Taking on the first issue first: should we include domestic intelligence in threat models for “normal” businesses? Let us examine the CIA security triangle from this perspective.
- Confidentiality: are domestic intelligence organizations interested in stealing intellectual property or obtaining intelligence on critical personnel within the firm? This tends to be either supply chain driven if you are not yourself the direct target. Data collection may also occur due to innocent links to other organizations that are being targeted by the intelligence unit.
- Integrity (data manipulation): if your supply chain is involved in activities drawing sufficient attention to require offensive operations, including non-cyber operations, integrity breaches are possible.
- Availability: nation-state actors are not the typical adversary that will use DoS-type attacks unless it is to mask other intelligence activities by drawing response capabilities to the wrong frontier.
The probability of APT activities from domestic intelligence is still low for most firms. The primary sectors where this could be a concern are critical infrastructure and financial institutions.

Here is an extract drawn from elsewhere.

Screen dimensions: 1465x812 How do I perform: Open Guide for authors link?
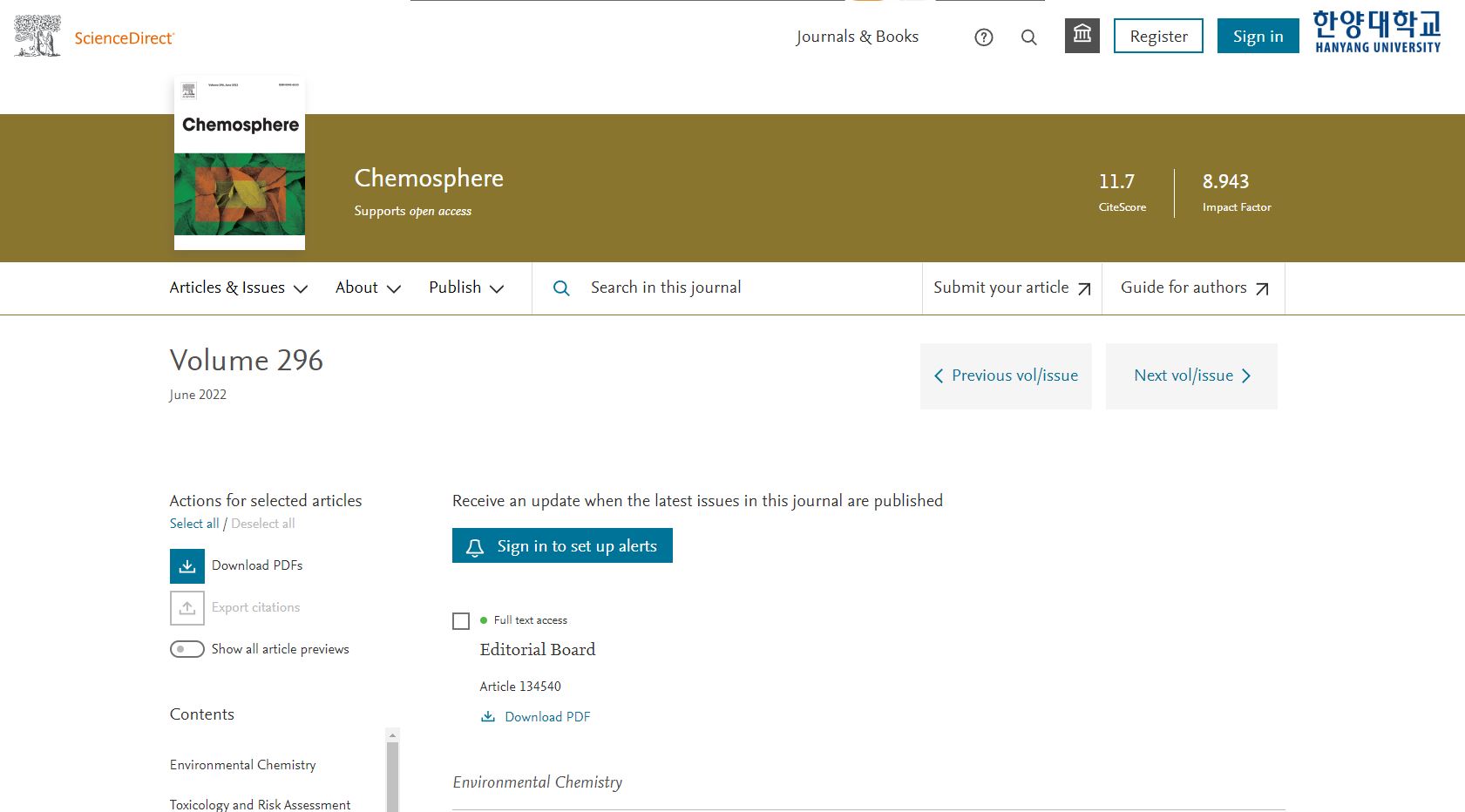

The second question was if the leak poses an increased threat from other adversary types, such as organized crime groups. Organized crime groups run structured operations across multiple sectors, both legal and illegal. They tend to be opportunistic and any new tools being made available that can support their primary cybercrime activities will most likely be made use of quickly. The typical high-risk activities include credit card and payment fraud, document fraud and identity theft, illicit online trade including stolen intellectual property, and extortion schemes by direct blackmail or use of malware. The leaked tools can support several of these activities, including extortion schemes and information theft. This indicates that the risk level does in fact increase with the leaks of additional exploit packages.
How should we now apply this knowledge in our security governance?
- The tools use exploits in older versions of operating systems. Keeping systems up-to-date remains crucial. New versions of Windows tend to come with improved security. Migration prior to end-of-life of the previous version should be considered.
- In risk assessments, domestic intelligence should be considered together with foreign intelligence and proxy actors. Stakeholder and value chain links remain key drivers for this type of threat.
- Organized crime: targeted threats are value chain driven. Most likely increased exposure due to new cyberweapons available to the organized crime groups for firms with exposure and old infrastructure.